HOW LONG TO MARINATE STEAK
Flank steak requires at least 2 hours of marinating to become tender, although 30 minutes is sufficient for other cuts such as sirloin. The maximum is 24 hours to avoid the meat losing its texture.
Place the marinating steaks in the fridge to keep the meat fresh. However, it’s a good idea to remove from the fridge 30-60 minutes before grilling to bring the meat closer to room temperature for even cooking on the grill.
OTHER STEAK MARINADES
While this recipe is essentially an Asian flank steak marinade based on soy sauce, you can experiment with these variations as well:
- Flank Steak Marinade Lime flavored: Follow the master recipe, but omit soy sauce and Worchestershire sauce, replacing with 1/3 cup lime juice (freshly squeezed) and 1/2 cup chopped fresh cilantro.
- Mexican Flank Steak Marinade: Follow the master recipe, but omit Italian seasoning and Worcestershire sauce and add 1 tbsp cumin, 1/4 cup tbsp chopped fresh cilantro and red pepper flakes (or cayenne) to taste.
- Balsamic Flank Steak Marinade: Follow the master recipe, but replace soy sauce with balsamic vinegar and replace lime juice with 2 tbsp soy sauce. Note: this is also a lower-sodium recipe.
Flank Steak Marinade
- Add all ingredients except the steak to a large bowl. Whisk together until fully combined.
- Add the steak to the bowl and turn several times to coat thoroughly.
- Cover the bowl in plastic wrap and place in the fridge for 2-24 hours.
- Remove the steak from the fridge. Preheat grill for medium-high heat, about 400°F (204°C).
- Spray the grill grates with cooking oil spray.
- Place flank steak on the grill, discarding the marinade or boiling it down in a saucepan to make sauce.
- Grill for 2 minutes to sear. Then flip the steak and grill 2 minutes more on the other side.
- Lower the heat to low and continue cooking for 2-3 more minutes to desired doneness (see note).
- Remove to a cutting board and let the steak rest covered for 5 minutes (this is so the juices retreat into the meat)
- 10. Slice thinly across the grain and serve.
- You can also marinate the flank steak in a large ziptop bag instead of a bowl.
- Preheat the grill so the grates are hot before putting the steak on in order to get a good sear.
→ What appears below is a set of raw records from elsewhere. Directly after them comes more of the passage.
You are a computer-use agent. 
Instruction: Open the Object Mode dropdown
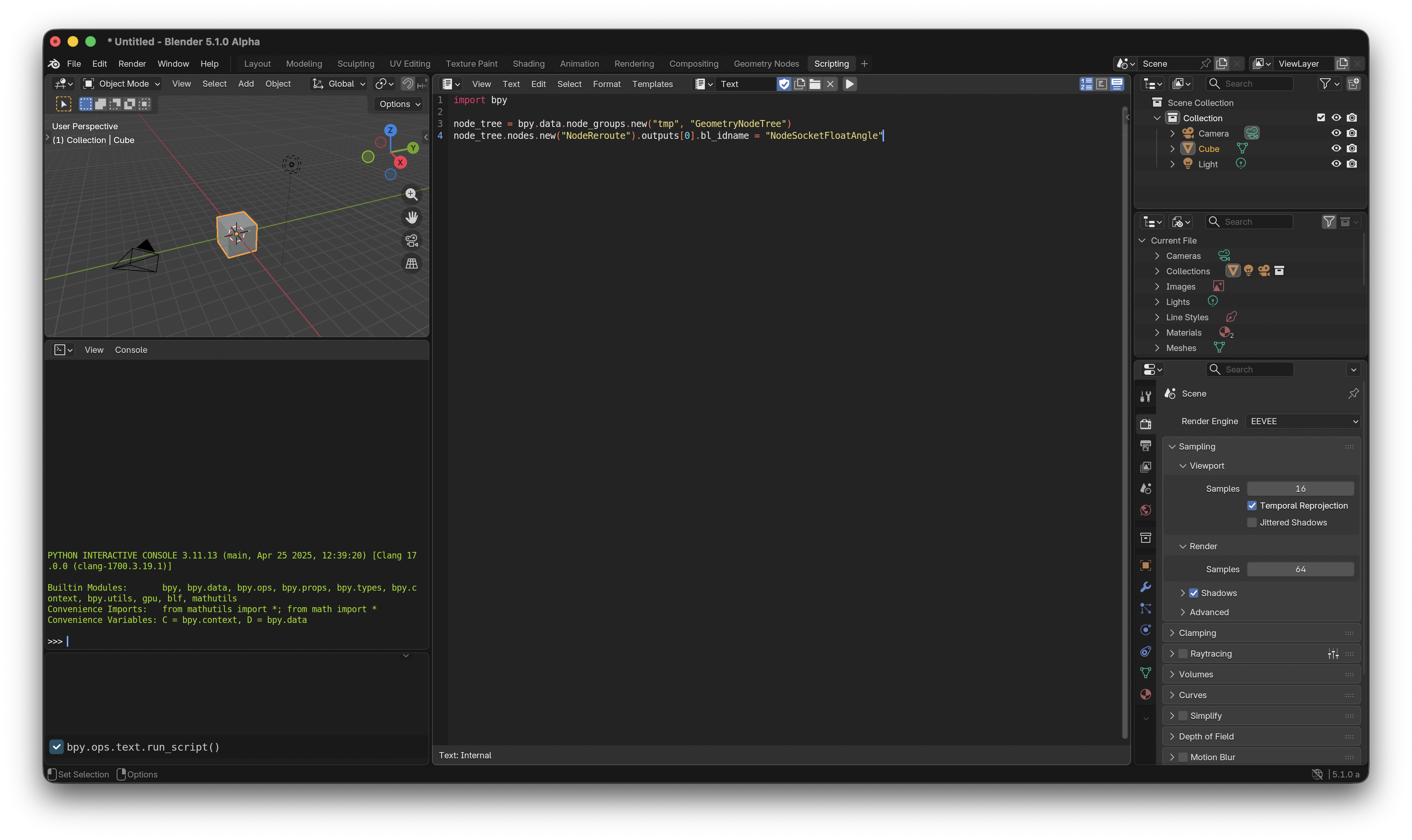pos(121,84)
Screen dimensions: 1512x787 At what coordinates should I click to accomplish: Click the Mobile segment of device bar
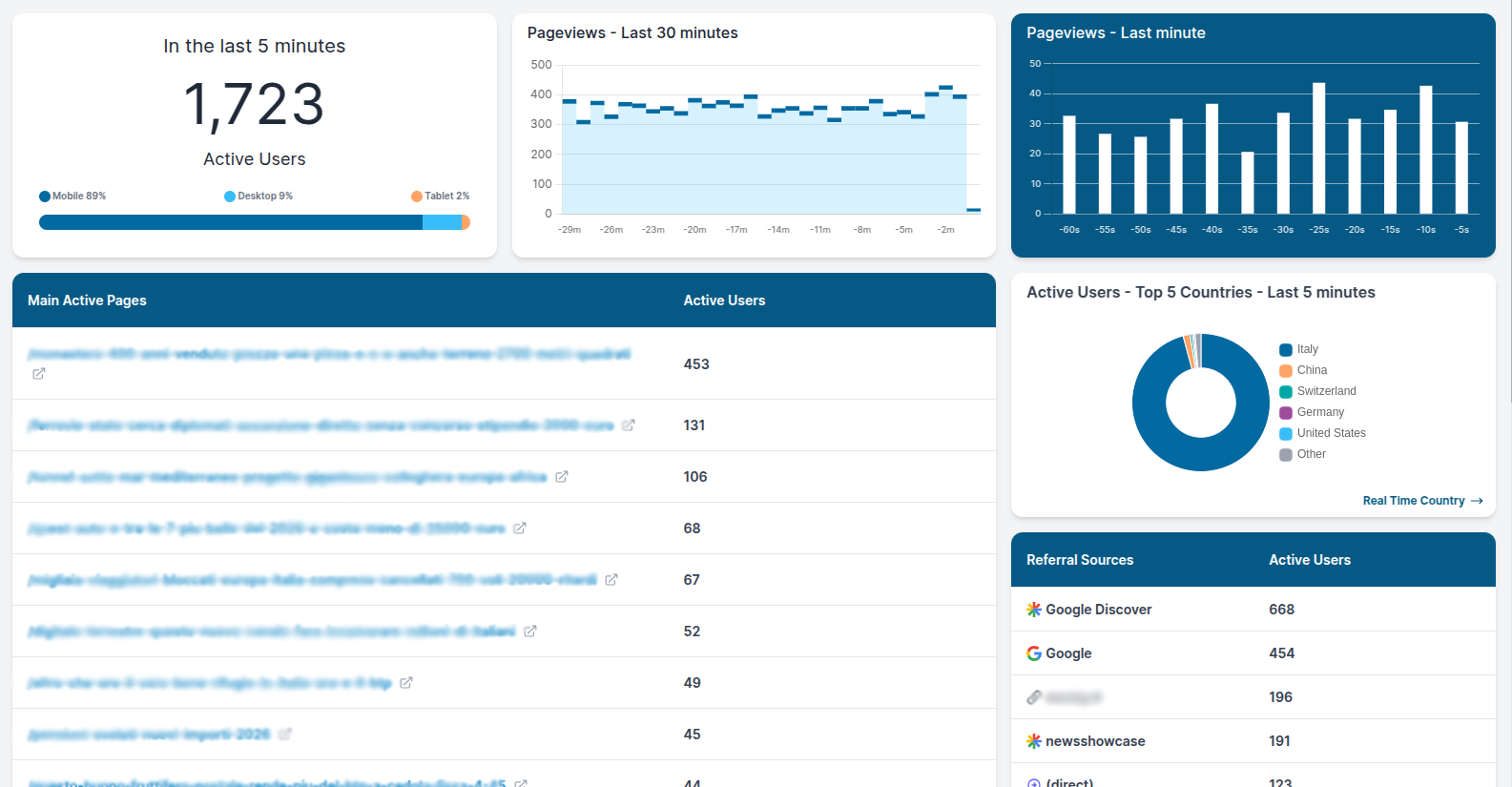click(x=230, y=222)
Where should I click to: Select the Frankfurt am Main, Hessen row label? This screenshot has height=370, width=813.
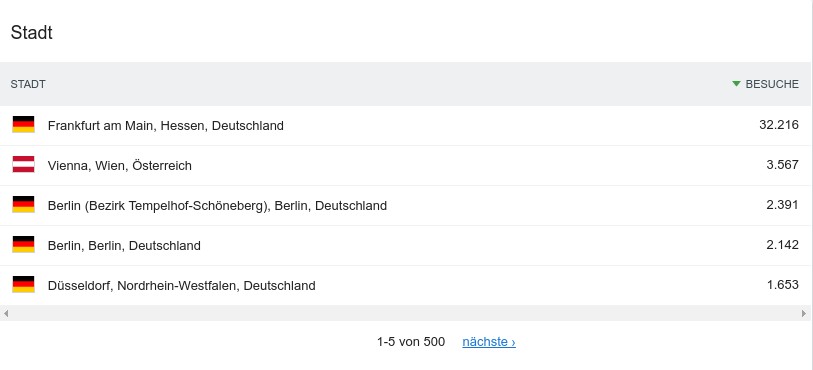click(x=165, y=125)
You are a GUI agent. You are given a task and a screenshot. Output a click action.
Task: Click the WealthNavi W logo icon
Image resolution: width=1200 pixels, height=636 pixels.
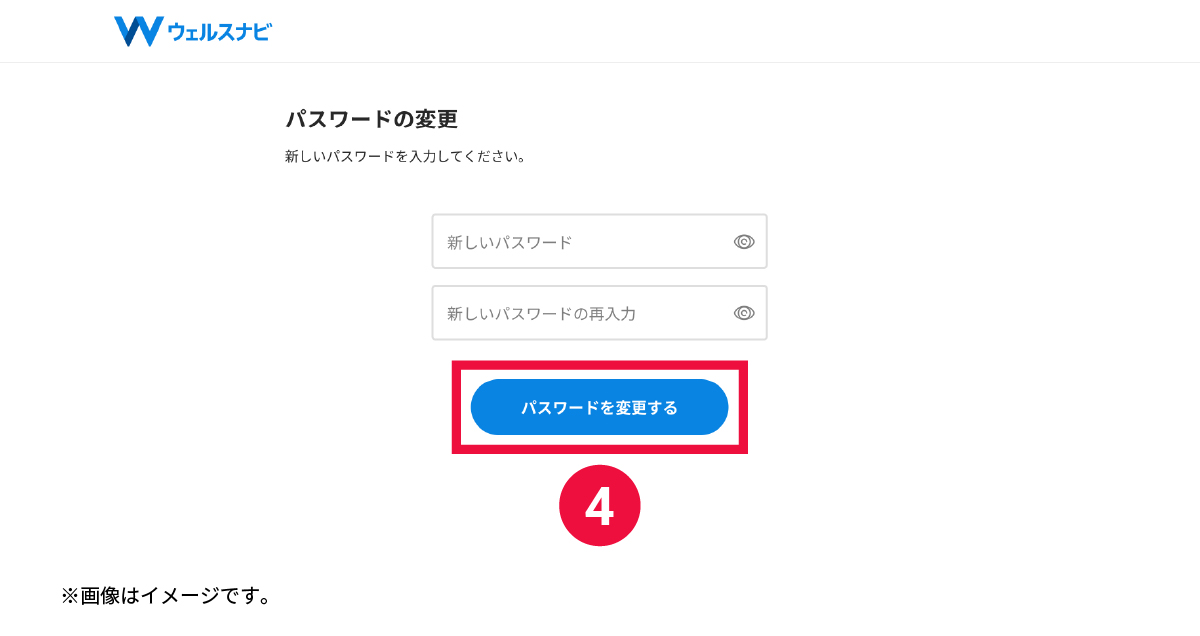tap(138, 31)
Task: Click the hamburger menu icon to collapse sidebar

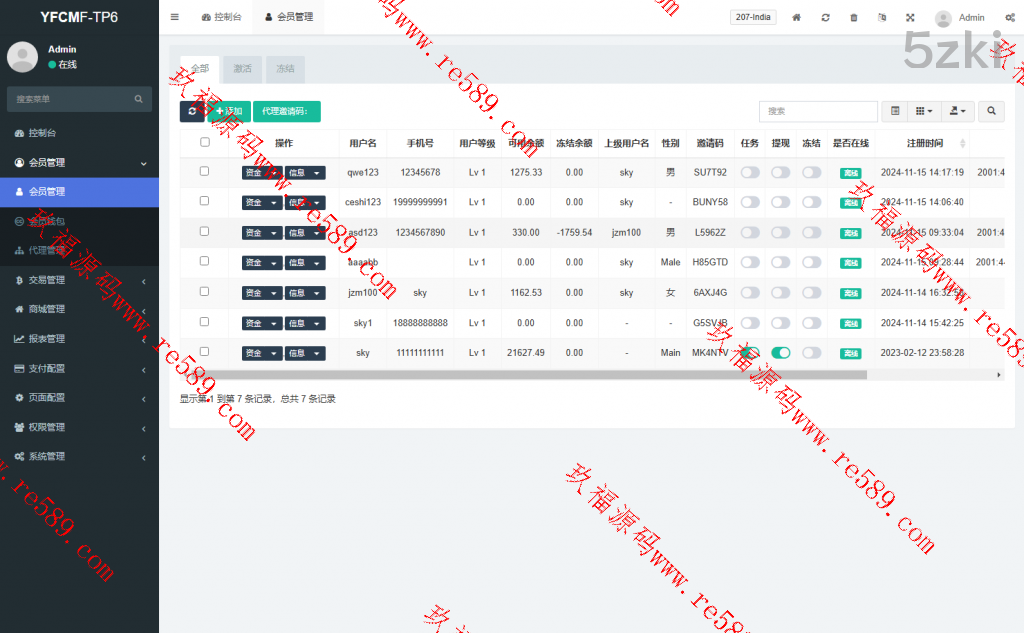Action: 175,17
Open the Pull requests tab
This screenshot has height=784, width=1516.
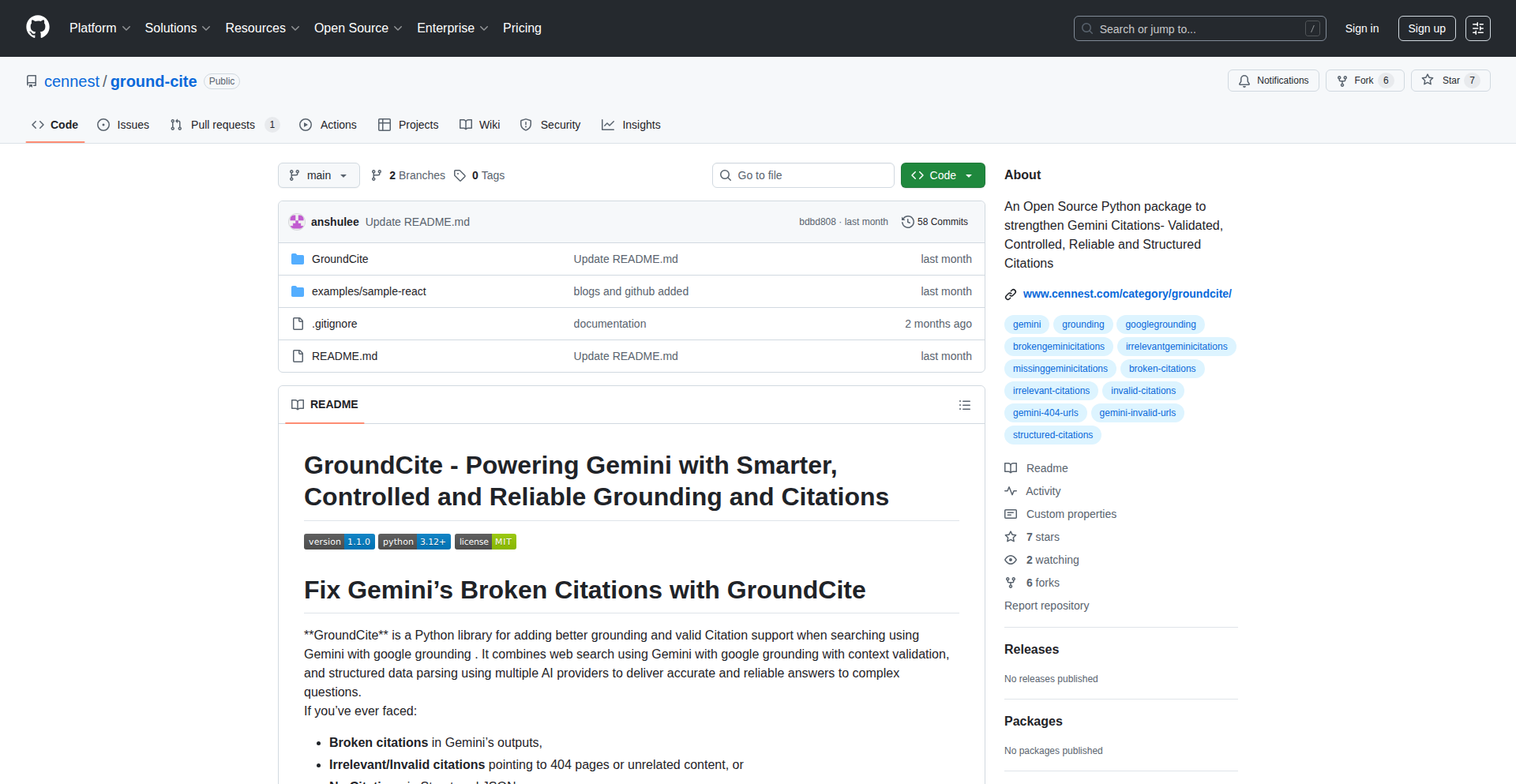coord(223,125)
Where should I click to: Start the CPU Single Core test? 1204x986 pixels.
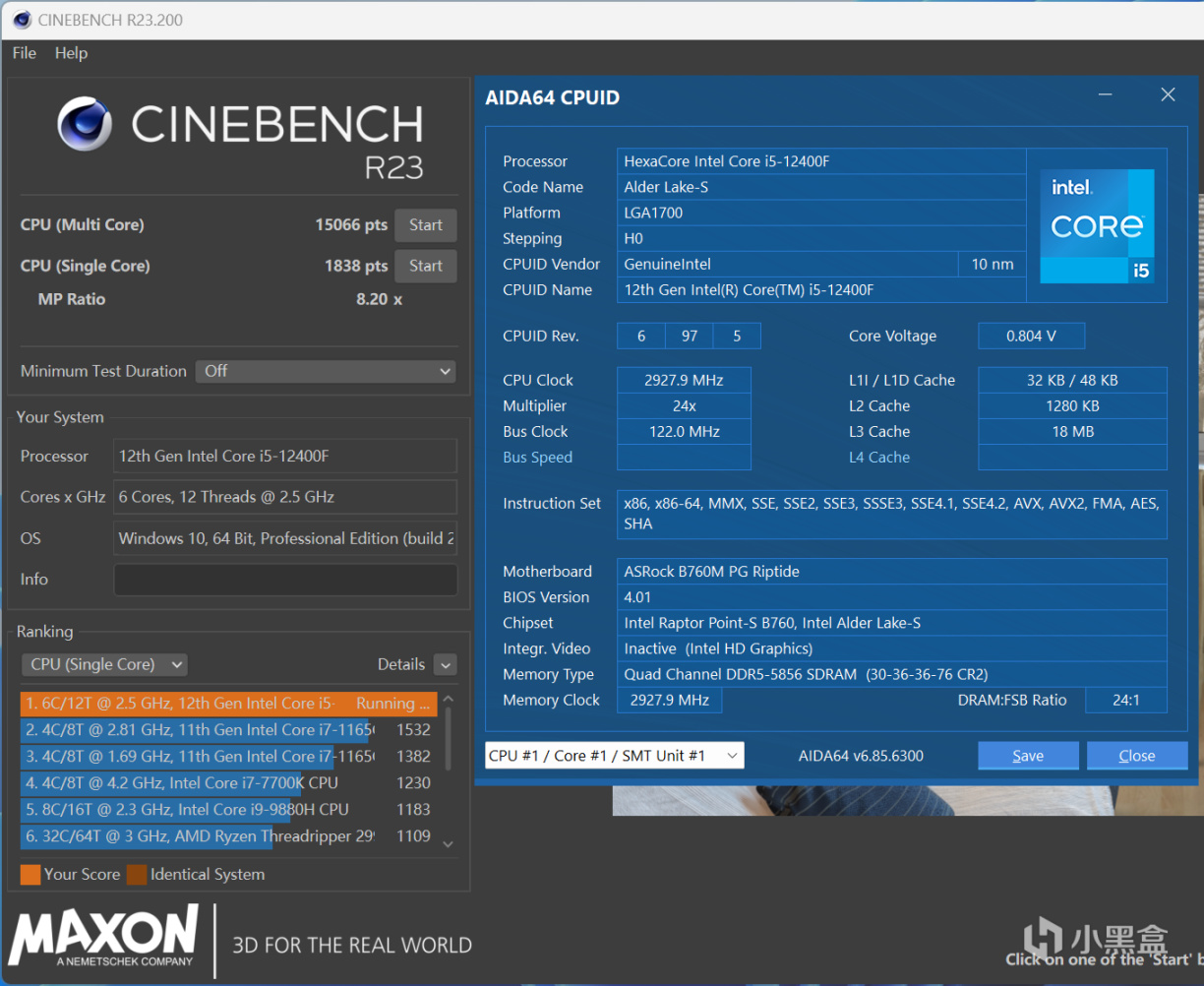425,266
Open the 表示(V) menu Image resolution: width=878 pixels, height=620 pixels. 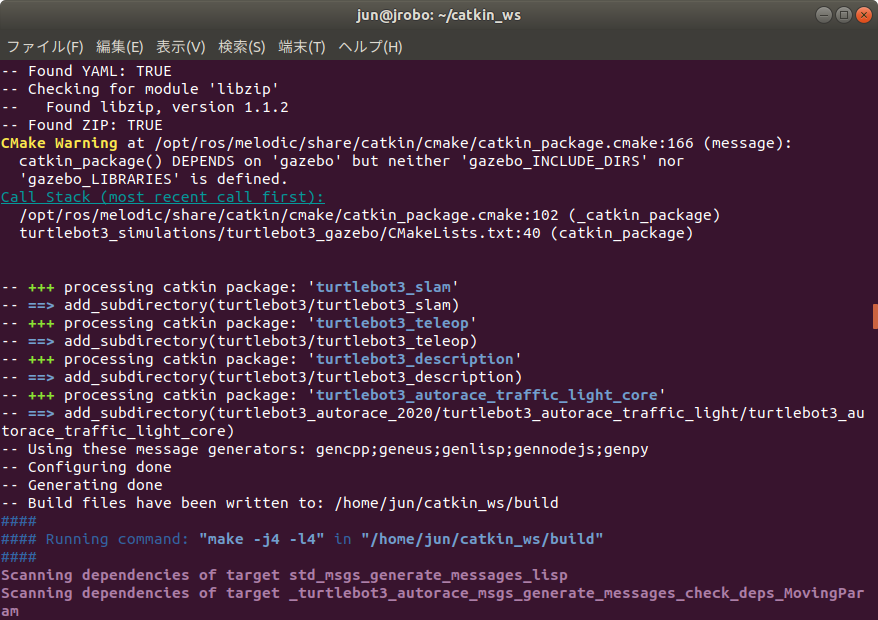[180, 46]
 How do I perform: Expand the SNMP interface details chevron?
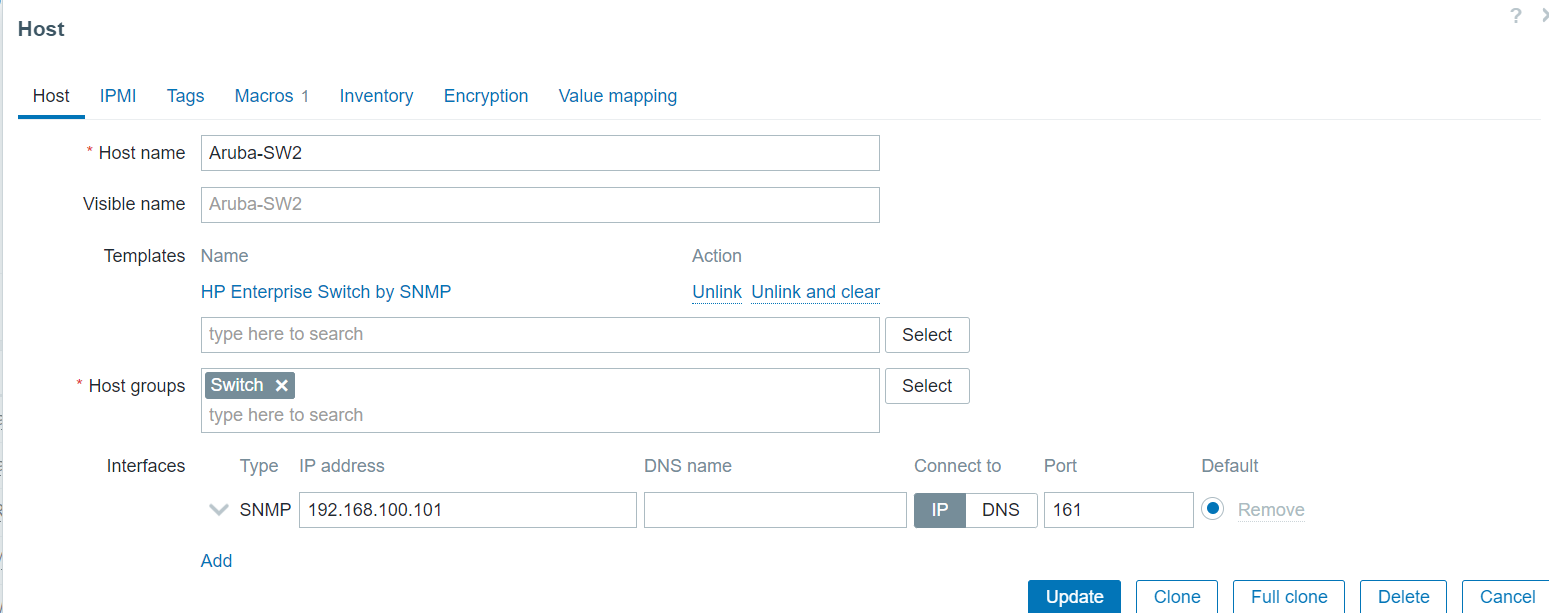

- Flank steak is best cooked medium rare to medium; measure with an instant-read thermometer: 125°F (52°C) for rare, 130°F (54°C) for medium rare and 140°F (63°C) for medium. The temperature will rise several more degrees while resting.
- Avoid piercing/cutting into the steak while cooking, as the juices will escape causing the meat to dry out.
- Slice flank steak easily using a sharp carving knife or a large serrated knife.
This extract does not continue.